One of the many spurs behind the Arts and Crafts was a growing yearning for the countryside amongst middle-class city-dwellers, which was heightened by the reading of such works as Morris’s News from Nowhere, in which this feeling of alienation amounted almost to a sense of lost innocence, thus placing William Blake amongst the precursors of the movement. Many craftsmen left the city for the country – Gimson and the Barnsleys for Sapperton; C R Ashbee for Chipping Campden; Gesellius, Lindgren and Saarinen for Kirkkonummi; Stickley for Syracuse and Hamada for Mashiko, to name but a few. David Cathers, referring to an article in Stickley’s Craftsman magazine recommending the use of Native American imagery as suitable decoration, describes the lure of the vast open spaces of America as ‘a potent Edenic myth’. In England, however, strong as this pull was, the irony is that, as Alan Crawford states, ‘most Arts and Crafts work was done in cities’ – especially London, where many of the leading designers lived. Another effect of the lure of the countryside was a growing demand from the middle classes for weekend or holiday homes in the country. Philip Webb was at the forefront of the move to design what Kirk refers to as ‘Parsonage Houses’, and she does a thorough analysis of these as well as of Webb’s other buildings, several of which, though previously unrecorded, she has been able to identify from references in Webb’s own papers.

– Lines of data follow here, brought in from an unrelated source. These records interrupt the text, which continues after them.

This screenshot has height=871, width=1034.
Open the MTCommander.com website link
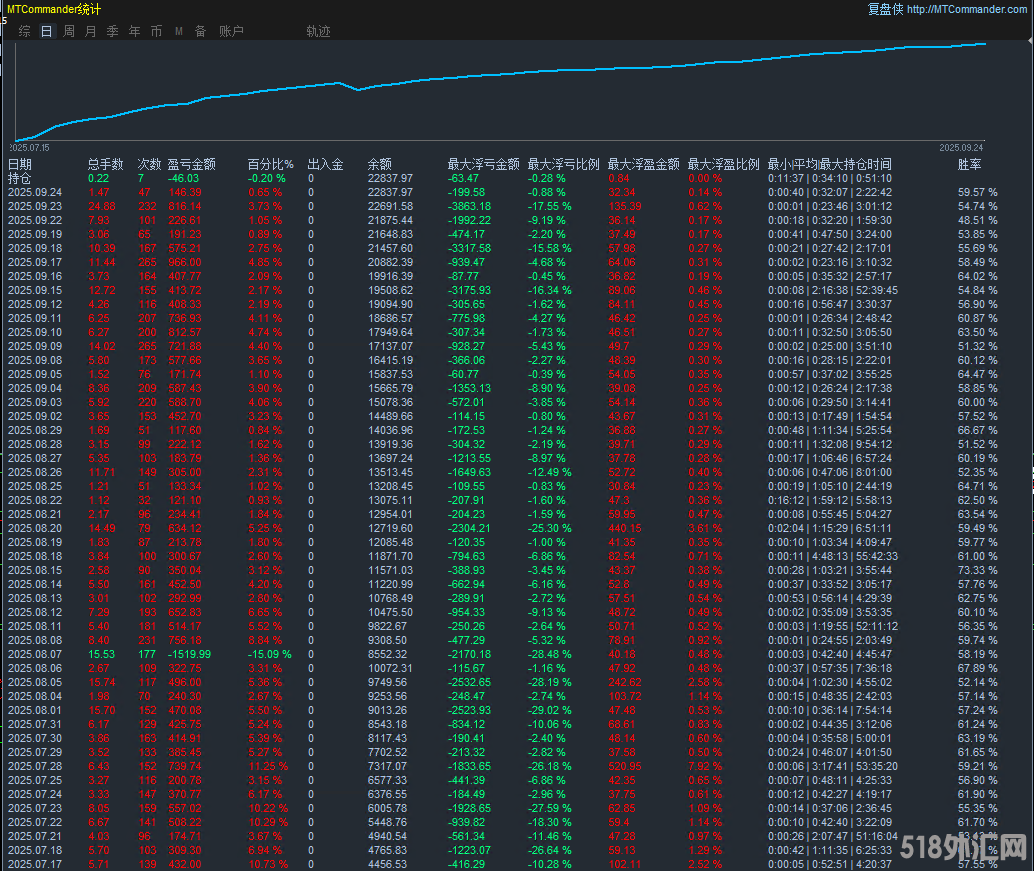pyautogui.click(x=966, y=9)
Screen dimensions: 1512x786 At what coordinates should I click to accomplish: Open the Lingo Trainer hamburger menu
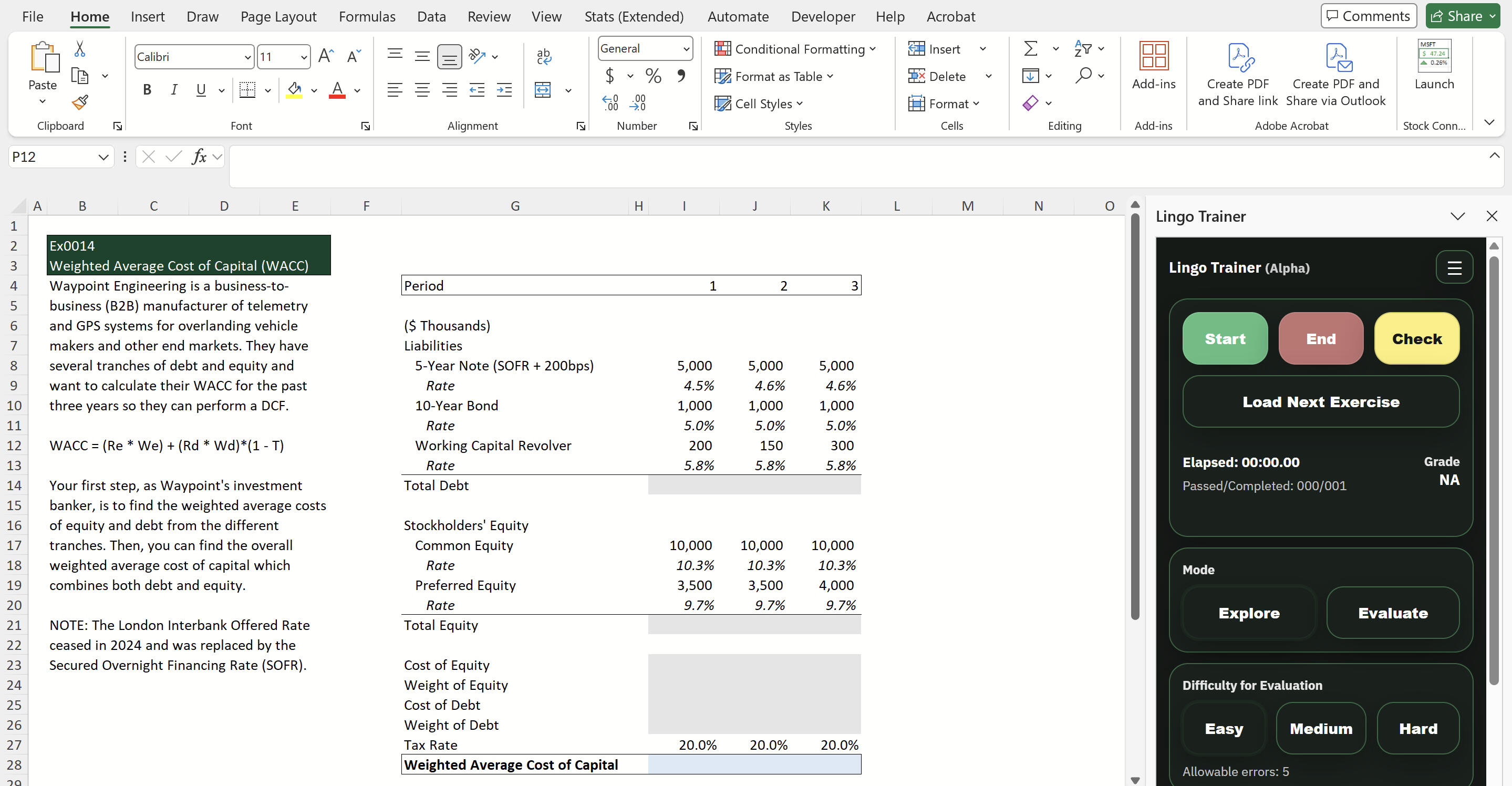pyautogui.click(x=1454, y=267)
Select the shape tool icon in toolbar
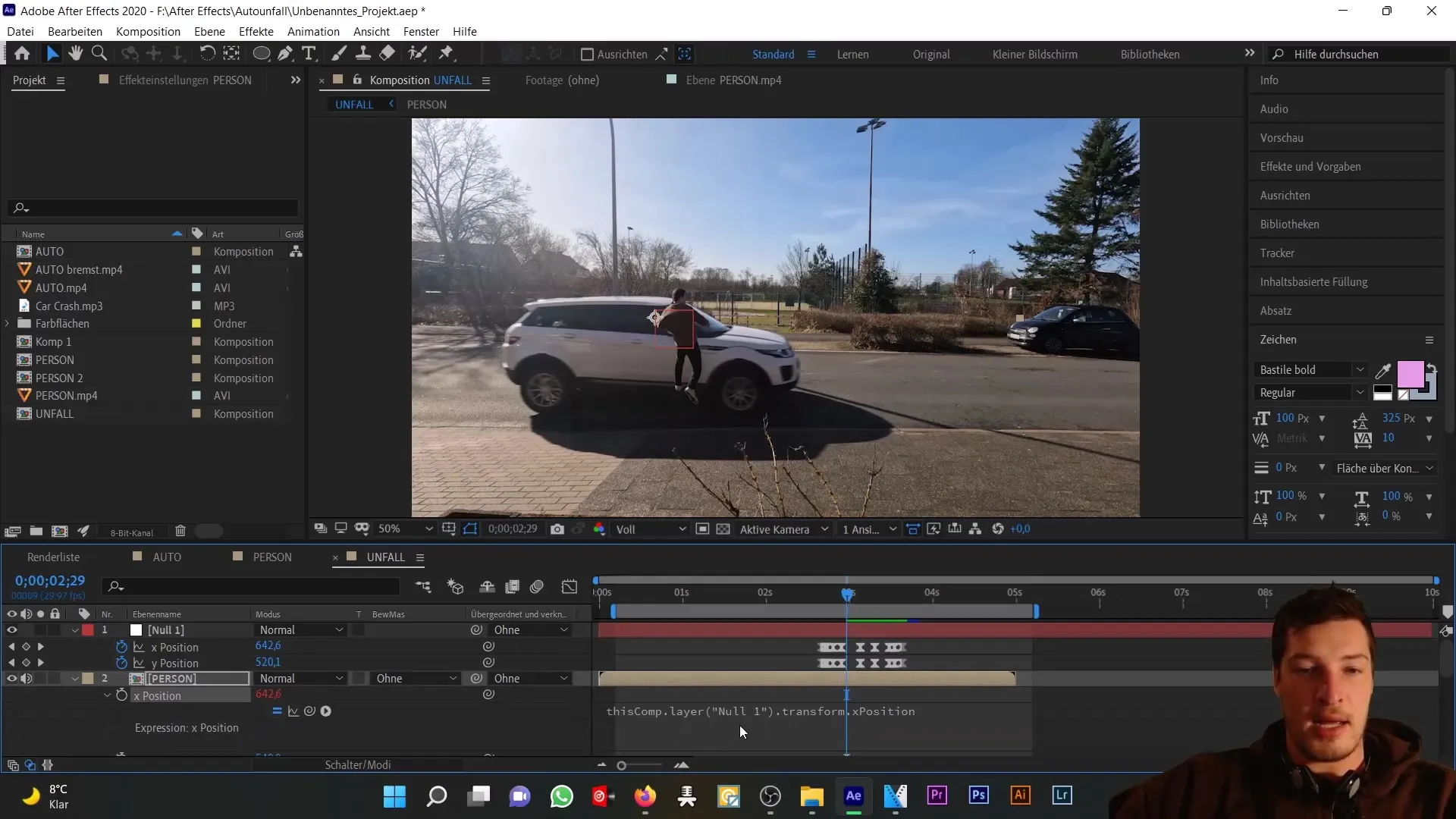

Viewing the exhibition in skeletal form ten days before it opened, one could already get a sense of the spaciousness and generosity of the displays – the bays devoted to Voysey and Sidney Barnsley, the turn-of-the-century interior based on drawings from Stickley’s Craftsman Workshop, and the re-creation of two rooms created by Yanagi, Hamada and Kawai for the Exhibition for the Promotion of Domestic Products in Commemoration of the Enthronement of the Emperor in Tokyo in 1928. The inclusion of inter-war Japanese crafts may seem perverse considering that by that time the movement was in virtual eclipse in the rest of the world, but it forms a fitting close to the exhibition, and Edmund de Waal’s essay ‘The Cultures of Collecting and Display’ is thought-provoking and interesting. The linking of Hamada through Leach to Eric Gill and Ethel Mairet at Ditchling reveals the sort of chain of contacts that made the Arts and Crafts Movement so pervasive. A further link from Ethel Mairet and her husband, Ananda Coomaraswamy, connects directly to C R Ashbee, who restored the Norman Chapel for them at Broad Campden. Ashbee, like Baillie Scott, carried out important work for the Grand Duke of Hesse at Darmstadt and later became a close friend of Frank Lloyd Wright. It was thus, as well as through the pages of The Studio, that the embedded values of the Arts and Crafts Movement were disseminated throughout Europe, America, and Japan. However, I still regret the curators’ failure to trumpet the Arts and Crafts Movement as English rather than British, though, as Sedding, architect of Chelsea’s Holy Trinity, Sloane Street, declared: ‘We should have had no Morris, no Burges, no Shaw, no Webb, no Bodley, no Rossetti, no Burne-Jones, no Crane, but for Pugin.’